02:0c.0 Multimedia controller: Sigma Designs, Inc.: Unknown device 8400 (rev 01) 00: 05 11 00 84 02 00 10 02 01 00 80 04 00 40 00 00 10: 00 00 a0 fe 00 00 00 00 00 00 00 00 00 00 00 00 20: 00 00 00 00 00 00 00 00 00 00 00 00 7a 16 e3 00 30: 00 00 00 00 40 00 00 00 00 00 00 00 0c 01 00 00
Is not correct.
The first is award BIOS, the second is linuxbios.
Brian G Rhodes bgr@linespeed.net brhodes@visualcircuits.com +1 612-741-1191
On Thu, 12 Jun 2003, ron minnich wrote:
On Thu, 12 Jun 2003, Brian G. Rhodes wrote:
I haven't looked to see if this is pervasive throughout linuxbios, or if for other boards this is handled specifically, but it is a bug.
This is not a bug. Linuxbios should never bus master PCI devices; that is for the OS to do.
ron
Linuxbios mailing list Linuxbios@clustermatic.org http://www.clustermatic.org/mailman/listinfo/linuxbios
On Thu, 12 Jun 2003, Brian G. Rhodes wrote:
Other BIOS do. Or if you look at it this way...
It is true that (some) other BIOSes do this. But many do not.
There is danger in enabling this bit in the bios, which is why we don't do it.
We have this discussion about once a year, but the last 3 times we have decided not to set the bit.
ron
"Brian G. Rhodes" bgr@gw.linespeed.net writes:
The reason I was not getting interrupts on devices in the pci slot on the EPIA is because they were not set to be bus masters, so they would never generate interrupts. A quick write to the command register fixed the problem. Command register is being set to 0x02. It should be set to 0x06. a 6 to 4.
Actually this is an interesting symptom. Being a Bus Master means you can initiate transactions on the PCI bus i.e. DMA. There is no requirement that I know of that the bus master bit applies to IRQ's. Those are out of band signals.
Eric
On 13 Jun 2003, Eric W. Biederman wrote:
"Brian G. Rhodes" bgr@gw.linespeed.net writes:
The reason I was not getting interrupts on devices in the pci slot on the EPIA is because they were not set to be bus masters, so they would never generate interrupts. A quick write to the command register fixed the problem. Command register is being set to 0x02. It should be set to 0x06. a 6 to 4.
Actually this is an interesting symptom. Being a Bus Master means you can initiate transactions on the PCI bus i.e. DMA. There is no requirement that I know of that the bus master bit applies to IRQ's. Those are out of band signals.

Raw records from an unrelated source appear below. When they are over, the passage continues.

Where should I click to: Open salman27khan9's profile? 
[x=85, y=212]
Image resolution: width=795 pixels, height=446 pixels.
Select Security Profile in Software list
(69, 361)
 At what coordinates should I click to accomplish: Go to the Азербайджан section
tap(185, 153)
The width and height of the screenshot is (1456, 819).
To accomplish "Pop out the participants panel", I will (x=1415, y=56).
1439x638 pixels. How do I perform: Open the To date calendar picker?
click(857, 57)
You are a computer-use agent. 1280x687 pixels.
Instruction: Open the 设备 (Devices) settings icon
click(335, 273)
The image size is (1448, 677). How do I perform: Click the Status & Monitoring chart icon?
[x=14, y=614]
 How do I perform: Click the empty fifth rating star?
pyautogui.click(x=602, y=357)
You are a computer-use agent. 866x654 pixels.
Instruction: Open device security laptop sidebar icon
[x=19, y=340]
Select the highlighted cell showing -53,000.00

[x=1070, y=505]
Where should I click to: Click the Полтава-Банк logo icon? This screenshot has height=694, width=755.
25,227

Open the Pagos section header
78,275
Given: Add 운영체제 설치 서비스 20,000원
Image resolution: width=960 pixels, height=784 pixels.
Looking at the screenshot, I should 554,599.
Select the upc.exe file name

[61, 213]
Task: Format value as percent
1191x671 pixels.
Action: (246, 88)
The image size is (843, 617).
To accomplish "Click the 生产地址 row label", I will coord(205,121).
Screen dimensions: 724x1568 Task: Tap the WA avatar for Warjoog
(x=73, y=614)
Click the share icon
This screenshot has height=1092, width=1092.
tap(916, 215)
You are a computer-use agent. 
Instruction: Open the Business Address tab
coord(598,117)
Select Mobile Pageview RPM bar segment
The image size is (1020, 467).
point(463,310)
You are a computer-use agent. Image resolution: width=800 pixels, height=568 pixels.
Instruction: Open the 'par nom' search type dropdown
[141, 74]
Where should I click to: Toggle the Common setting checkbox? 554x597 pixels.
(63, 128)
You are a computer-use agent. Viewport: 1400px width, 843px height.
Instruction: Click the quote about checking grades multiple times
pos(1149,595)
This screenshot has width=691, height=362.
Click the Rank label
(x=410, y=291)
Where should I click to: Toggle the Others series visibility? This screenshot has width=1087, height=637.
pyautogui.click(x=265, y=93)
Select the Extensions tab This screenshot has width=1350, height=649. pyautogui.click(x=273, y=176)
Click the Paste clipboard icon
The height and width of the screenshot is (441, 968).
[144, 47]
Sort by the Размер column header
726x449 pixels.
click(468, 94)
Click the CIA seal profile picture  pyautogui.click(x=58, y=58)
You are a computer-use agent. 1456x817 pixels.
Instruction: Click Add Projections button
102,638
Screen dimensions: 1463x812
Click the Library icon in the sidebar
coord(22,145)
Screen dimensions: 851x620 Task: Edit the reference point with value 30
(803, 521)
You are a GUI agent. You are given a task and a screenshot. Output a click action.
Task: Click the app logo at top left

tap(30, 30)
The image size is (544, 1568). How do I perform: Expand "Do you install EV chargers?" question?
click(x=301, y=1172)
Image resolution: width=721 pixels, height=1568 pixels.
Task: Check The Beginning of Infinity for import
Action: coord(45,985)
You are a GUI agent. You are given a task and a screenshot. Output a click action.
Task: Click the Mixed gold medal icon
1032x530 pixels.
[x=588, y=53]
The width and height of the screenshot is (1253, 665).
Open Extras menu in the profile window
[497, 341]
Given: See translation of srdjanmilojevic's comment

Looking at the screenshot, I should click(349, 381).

Seems like a hardware bug to me.
ron
Eric,
It was a side effect. Since they were not initiating any tranfers.. DMA from system memory on the pci bus, they were never low on data, and hence never needed to generate an interrupt. Initially I believed it to be a pci routing problem, but when I saw the chips were not generating interrupts, I looked at the scope.
Brian G Rhodes bgr@linespeed.net brhodes@visualcircuits.com +1 612-741-1191
On Fri, 13 Jun 2003, Eric W. Biederman wrote:
"Brian G. Rhodes" bgr@gw.linespeed.net writes:
The reason I was not getting interrupts on devices in the pci slot on the EPIA is because they were not set to be bus masters, so they would never generate interrupts. A quick write to the command register fixed the problem. Command register is being set to 0x02. It should be set to 0x06. a 6 to 4.
Actually this is an interesting symptom. Being a Bus Master means you can initiate transactions on the PCI bus i.e. DMA. There is no requirement that I know of that the bus master bit applies to IRQ's. Those are out of band signals.